Brief ::
In the listing beneath this line, copy exactly the lines starting with the one containing "House? (38, 1668)" and going on through the one containing "[button] (42, 143)".

=== Begin Enclosure ===

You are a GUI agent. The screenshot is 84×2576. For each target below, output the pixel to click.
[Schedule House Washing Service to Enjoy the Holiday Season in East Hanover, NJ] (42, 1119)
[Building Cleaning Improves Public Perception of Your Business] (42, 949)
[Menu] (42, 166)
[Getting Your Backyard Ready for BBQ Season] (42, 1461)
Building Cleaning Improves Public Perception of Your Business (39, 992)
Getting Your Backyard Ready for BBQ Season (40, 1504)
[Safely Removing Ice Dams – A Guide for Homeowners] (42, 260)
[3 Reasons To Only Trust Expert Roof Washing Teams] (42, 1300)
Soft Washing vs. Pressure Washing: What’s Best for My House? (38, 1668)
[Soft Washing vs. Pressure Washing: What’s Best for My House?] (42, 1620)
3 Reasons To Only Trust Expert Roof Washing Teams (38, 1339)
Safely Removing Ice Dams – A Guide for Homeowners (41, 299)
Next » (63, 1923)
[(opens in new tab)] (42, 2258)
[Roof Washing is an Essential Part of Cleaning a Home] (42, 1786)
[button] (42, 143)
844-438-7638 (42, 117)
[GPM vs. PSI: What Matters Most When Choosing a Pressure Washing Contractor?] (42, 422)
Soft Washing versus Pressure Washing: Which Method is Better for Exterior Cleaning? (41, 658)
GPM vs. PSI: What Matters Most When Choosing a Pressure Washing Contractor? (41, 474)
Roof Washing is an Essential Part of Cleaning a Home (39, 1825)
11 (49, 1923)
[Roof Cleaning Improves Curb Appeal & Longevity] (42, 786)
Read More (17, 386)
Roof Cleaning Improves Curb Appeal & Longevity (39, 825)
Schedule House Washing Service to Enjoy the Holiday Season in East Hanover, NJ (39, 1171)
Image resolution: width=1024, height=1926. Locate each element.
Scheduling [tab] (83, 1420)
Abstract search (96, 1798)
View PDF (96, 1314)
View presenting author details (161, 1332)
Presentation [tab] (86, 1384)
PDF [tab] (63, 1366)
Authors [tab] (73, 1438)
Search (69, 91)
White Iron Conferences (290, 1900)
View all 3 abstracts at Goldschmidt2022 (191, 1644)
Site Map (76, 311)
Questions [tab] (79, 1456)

=== End Enclosure ===

Exercise response ::
Soft Washing vs. Pressure Washing: What’s Best for My House? (38, 1668)
[Soft Washing vs. Pressure Washing: What’s Best for My House?] (42, 1620)
3 Reasons To Only Trust Expert Roof Washing Teams (38, 1339)
Safely Removing Ice Dams – A Guide for Homeowners (41, 299)
Next » (63, 1923)
[(opens in new tab)] (42, 2258)
[Roof Washing is an Essential Part of Cleaning a Home] (42, 1786)
[button] (42, 143)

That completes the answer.